Hi, All
I just submitted 100 jobs with panda-ics-gcc47-tilt-stable-blob#18 android images. 4 of them are failed because of the network problem. 3 on panda01 and 1 on panda06. you can see here for the details. https://docs.google.com/a/linaro.org/spreadsheet/ccc?key=0AnxpY5uv-BlNdG9zYT...
For the download problem of image files, I guest we can set the retry number to 5. This time I saw one job on panda01 succeed to download the images files at the 2nd try.
For the network problem, is it just related to the specified board(like panda01), or has relation to the entire network of lab? Anyone has any thoughts about it?

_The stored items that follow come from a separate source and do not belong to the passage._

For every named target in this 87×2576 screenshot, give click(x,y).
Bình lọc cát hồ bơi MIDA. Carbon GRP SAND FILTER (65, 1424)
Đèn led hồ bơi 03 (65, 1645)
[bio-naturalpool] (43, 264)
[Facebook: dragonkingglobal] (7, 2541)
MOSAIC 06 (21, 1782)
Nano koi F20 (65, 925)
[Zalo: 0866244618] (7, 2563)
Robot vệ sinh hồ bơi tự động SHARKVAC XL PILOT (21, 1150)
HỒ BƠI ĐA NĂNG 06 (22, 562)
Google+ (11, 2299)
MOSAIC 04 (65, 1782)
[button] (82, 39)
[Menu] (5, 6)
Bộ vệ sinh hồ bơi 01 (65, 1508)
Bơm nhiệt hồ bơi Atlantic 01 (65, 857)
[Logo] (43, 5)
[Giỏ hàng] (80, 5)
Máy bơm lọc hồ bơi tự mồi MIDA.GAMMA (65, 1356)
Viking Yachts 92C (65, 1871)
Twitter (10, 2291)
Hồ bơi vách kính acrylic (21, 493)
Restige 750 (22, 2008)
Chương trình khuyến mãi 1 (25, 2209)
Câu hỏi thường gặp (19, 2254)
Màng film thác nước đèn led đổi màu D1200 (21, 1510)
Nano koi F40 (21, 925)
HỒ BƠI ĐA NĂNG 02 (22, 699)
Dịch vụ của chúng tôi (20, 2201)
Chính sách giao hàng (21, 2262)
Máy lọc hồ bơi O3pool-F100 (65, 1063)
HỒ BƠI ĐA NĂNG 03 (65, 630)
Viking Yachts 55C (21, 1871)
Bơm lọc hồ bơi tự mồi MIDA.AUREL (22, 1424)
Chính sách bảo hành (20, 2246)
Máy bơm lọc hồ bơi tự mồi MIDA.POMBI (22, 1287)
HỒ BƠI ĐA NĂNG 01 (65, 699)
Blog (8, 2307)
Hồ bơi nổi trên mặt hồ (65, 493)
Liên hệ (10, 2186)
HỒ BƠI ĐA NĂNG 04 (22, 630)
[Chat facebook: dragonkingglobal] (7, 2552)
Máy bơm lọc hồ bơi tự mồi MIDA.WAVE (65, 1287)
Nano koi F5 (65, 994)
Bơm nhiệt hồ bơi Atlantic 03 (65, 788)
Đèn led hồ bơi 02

And another thing I suggest is that we change to use images of panda stable images in our health job here.
Thanks, Yongqin Liu
On Thu, Jun 7, 2012 at 9:20 AM, YongQin Liu yongqin.liu@linaro.org wrote:
Hi, All
I just submitted 100 jobs with panda-ics-gcc47-tilt-stable-blob#18 android images. 4 of them are failed because of the network problem. 3 on panda01 and 1 on panda06. you can see here for the details. https://docs.google.com/a/linaro.org/spreadsheet/ccc?key=0AnxpY5uv-BlNdG9zYT...
For the download problem of image files, I guest we can set the retry number to 5. This time I saw one job on panda01 succeed to download the images files at the 2nd try.
For the network problem, is it just related to the specified board(like panda01), or has relation to the entire network of lab? Anyone has any thoughts about it?
Interesting find! Is it easy to add feature to retry?
What kernel/image are we using as master image? Are we using the same for _all_ panda boards?
Otherwise, Dave might want to take a look what's different. Maybe it's a different SoC rev etc.?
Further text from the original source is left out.